§ TASK STATEMENT:
Retype each entry below precisely as it reads.

☆ ☆ ☆ ☆ ☆

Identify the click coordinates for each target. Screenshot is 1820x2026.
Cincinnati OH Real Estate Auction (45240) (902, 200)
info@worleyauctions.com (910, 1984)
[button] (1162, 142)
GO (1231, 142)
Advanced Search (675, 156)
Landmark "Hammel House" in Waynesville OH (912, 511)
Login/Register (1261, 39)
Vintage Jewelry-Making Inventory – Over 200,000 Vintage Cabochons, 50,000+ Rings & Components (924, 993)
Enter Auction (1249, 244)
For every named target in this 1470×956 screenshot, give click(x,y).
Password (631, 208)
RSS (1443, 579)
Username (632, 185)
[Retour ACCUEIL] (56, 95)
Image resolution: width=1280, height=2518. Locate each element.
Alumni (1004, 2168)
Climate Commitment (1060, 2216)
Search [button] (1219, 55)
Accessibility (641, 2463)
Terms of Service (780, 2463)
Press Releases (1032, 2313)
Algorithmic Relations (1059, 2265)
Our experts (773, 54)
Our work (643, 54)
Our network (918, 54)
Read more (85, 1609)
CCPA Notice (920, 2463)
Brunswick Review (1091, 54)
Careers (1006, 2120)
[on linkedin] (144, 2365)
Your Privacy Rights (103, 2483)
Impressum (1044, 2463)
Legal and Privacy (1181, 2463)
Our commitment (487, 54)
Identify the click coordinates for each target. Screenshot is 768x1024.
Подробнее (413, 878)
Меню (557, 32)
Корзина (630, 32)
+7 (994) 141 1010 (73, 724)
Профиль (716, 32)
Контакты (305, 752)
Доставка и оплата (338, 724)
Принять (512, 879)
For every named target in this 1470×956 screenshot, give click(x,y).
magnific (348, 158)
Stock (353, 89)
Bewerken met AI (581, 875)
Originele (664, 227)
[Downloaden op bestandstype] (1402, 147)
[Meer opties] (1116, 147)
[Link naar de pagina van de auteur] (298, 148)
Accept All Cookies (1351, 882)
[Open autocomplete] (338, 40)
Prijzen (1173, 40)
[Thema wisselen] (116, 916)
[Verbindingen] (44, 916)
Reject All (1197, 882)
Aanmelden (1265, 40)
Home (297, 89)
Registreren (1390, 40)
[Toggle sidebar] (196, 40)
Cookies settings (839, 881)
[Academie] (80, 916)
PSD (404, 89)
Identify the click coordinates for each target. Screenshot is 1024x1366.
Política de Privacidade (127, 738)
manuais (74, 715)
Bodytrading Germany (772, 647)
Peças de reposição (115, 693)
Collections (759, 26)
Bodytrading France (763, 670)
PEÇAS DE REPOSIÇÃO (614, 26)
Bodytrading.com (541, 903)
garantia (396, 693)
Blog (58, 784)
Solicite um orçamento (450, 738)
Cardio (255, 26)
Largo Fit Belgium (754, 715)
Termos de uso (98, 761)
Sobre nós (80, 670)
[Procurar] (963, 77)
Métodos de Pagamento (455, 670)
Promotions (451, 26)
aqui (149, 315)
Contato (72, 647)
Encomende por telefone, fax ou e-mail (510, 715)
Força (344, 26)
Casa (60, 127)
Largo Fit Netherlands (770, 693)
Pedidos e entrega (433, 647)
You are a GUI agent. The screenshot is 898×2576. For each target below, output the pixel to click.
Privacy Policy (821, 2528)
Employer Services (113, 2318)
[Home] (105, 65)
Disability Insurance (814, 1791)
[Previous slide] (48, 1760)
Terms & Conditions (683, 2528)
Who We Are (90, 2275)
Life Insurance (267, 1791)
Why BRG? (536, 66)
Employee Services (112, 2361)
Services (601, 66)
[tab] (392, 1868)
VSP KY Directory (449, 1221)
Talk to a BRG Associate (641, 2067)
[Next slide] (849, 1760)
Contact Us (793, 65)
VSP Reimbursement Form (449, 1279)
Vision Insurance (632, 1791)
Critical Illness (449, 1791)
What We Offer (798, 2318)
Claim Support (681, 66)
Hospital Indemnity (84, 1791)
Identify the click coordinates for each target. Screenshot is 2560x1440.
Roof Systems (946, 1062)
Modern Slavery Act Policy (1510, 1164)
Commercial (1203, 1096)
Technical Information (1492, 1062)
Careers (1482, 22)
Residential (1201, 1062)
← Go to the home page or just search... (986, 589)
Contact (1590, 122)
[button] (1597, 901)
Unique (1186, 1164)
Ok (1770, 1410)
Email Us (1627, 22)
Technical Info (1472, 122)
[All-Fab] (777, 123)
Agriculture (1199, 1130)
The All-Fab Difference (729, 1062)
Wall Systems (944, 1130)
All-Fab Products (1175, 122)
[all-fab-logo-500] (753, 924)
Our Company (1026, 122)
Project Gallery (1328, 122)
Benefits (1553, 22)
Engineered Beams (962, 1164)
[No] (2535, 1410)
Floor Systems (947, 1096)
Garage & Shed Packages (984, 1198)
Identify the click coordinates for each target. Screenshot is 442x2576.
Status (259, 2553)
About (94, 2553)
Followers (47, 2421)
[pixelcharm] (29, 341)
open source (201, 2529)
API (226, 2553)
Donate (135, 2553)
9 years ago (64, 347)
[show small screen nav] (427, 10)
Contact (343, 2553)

☆ ☆ ☆ ☆ ☆

§ ANSWER TO THIS PROBLEM:
Identify the click coordinates for each target. Screenshot is 1820x2026.
Cincinnati OH Real Estate Auction (45240) (902, 200)
info@worleyauctions.com (910, 1984)
[button] (1162, 142)
GO (1231, 142)
Advanced Search (675, 156)
Landmark "Hammel House" in Waynesville OH (912, 511)
Login/Register (1261, 39)
Vintage Jewelry-Making Inventory – Over 200,000 Vintage Cabochons, 50,000+ Rings & Components (924, 993)
Enter Auction (1249, 244)
For every named target in this 1470×956 screenshot, give click(x,y).
Password (631, 208)
RSS (1443, 579)
Username (632, 185)
[Retour ACCUEIL] (56, 95)
Image resolution: width=1280, height=2518. Locate each element.
Alumni (1004, 2168)
Climate Commitment (1060, 2216)
Search [button] (1219, 55)
Accessibility (641, 2463)
Terms of Service (780, 2463)
Press Releases (1032, 2313)
Algorithmic Relations (1059, 2265)
Our experts (773, 54)
Our work (643, 54)
Our network (918, 54)
Read more (85, 1609)
CCPA Notice (920, 2463)
Brunswick Review (1091, 54)
Careers (1006, 2120)
[on linkedin] (144, 2365)
Your Privacy Rights (103, 2483)
Impressum (1044, 2463)
Legal and Privacy (1181, 2463)
Our commitment (487, 54)
Identify the click coordinates for each target. Screenshot is 768x1024.
Подробнее (413, 878)
Меню (557, 32)
Корзина (630, 32)
+7 (994) 141 1010 (73, 724)
Профиль (716, 32)
Контакты (305, 752)
Доставка и оплата (338, 724)
Принять (512, 879)
For every named target in this 1470×956 screenshot, give click(x,y).
magnific (348, 158)
Stock (353, 89)
Bewerken met AI (581, 875)
Originele (664, 227)
[Downloaden op bestandstype] (1402, 147)
[Meer opties] (1116, 147)
[Link naar de pagina van de auteur] (298, 148)
Accept All Cookies (1351, 882)
[Open autocomplete] (338, 40)
Prijzen (1173, 40)
[Thema wisselen] (116, 916)
[Verbindingen] (44, 916)
Reject All (1197, 882)
Aanmelden (1265, 40)
Home (297, 89)
Registreren (1390, 40)
[Toggle sidebar] (196, 40)
Cookies settings (839, 881)
[Academie] (80, 916)
PSD (404, 89)
Identify the click coordinates for each target. Screenshot is 1024x1366.
Política de Privacidade (127, 738)
manuais (74, 715)
Bodytrading Germany (772, 647)
Peças de reposição (115, 693)
Collections (759, 26)
Bodytrading France (763, 670)
PEÇAS DE REPOSIÇÃO (614, 26)
Bodytrading.com (541, 903)
garantia (396, 693)
Blog (58, 784)
Solicite um orçamento (450, 738)
Cardio (255, 26)
Largo Fit Belgium (754, 715)
Termos de uso (98, 761)
Sobre nós (80, 670)
[Procurar] (963, 77)
Métodos de Pagamento (455, 670)
Promotions (451, 26)
aqui (149, 315)
Contato (72, 647)
Encomende por telefone, fax ou e-mail (510, 715)
Força (344, 26)
Casa (60, 127)
Largo Fit Netherlands (770, 693)
Pedidos e entrega (433, 647)
You are a GUI agent. The screenshot is 898×2576. For each target below, output the pixel to click.
Privacy Policy (821, 2528)
Employer Services (113, 2318)
[Home] (105, 65)
Disability Insurance (814, 1791)
[Previous slide] (48, 1760)
Terms & Conditions (683, 2528)
Who We Are (90, 2275)
Life Insurance (267, 1791)
Why BRG? (536, 66)
Employee Services (112, 2361)
Services (601, 66)
[tab] (392, 1868)
VSP KY Directory (449, 1221)
Talk to a BRG Associate (641, 2067)
[Next slide] (849, 1760)
Contact Us (793, 65)
VSP Reimbursement Form (449, 1279)
Vision Insurance (632, 1791)
Critical Illness (449, 1791)
What We Offer (798, 2318)
Claim Support (681, 66)
Hospital Indemnity (84, 1791)
Identify the click coordinates for each target. Screenshot is 2560x1440.
Roof Systems (946, 1062)
Modern Slavery Act Policy (1510, 1164)
Commercial (1203, 1096)
Technical Information (1492, 1062)
Careers (1482, 22)
Residential (1201, 1062)
← Go to the home page or just search... (986, 589)
Contact (1590, 122)
[button] (1597, 901)
Unique (1186, 1164)
Ok (1770, 1410)
Email Us (1627, 22)
Technical Info (1472, 122)
[All-Fab] (777, 123)
Agriculture (1199, 1130)
The All-Fab Difference (729, 1062)
Wall Systems (944, 1130)
All-Fab Products (1175, 122)
[all-fab-logo-500] (753, 924)
Our Company (1026, 122)
Project Gallery (1328, 122)
Benefits (1553, 22)
Engineered Beams (962, 1164)
[No] (2535, 1410)
Floor Systems (947, 1096)
Garage & Shed Packages (984, 1198)
Identify the click coordinates for each target. Screenshot is 442x2576.
Status (259, 2553)
About (94, 2553)
Followers (47, 2421)
[pixelcharm] (29, 341)
open source (201, 2529)
API (226, 2553)
Donate (135, 2553)
9 years ago (64, 347)
[show small screen nav] (427, 10)
Contact (343, 2553)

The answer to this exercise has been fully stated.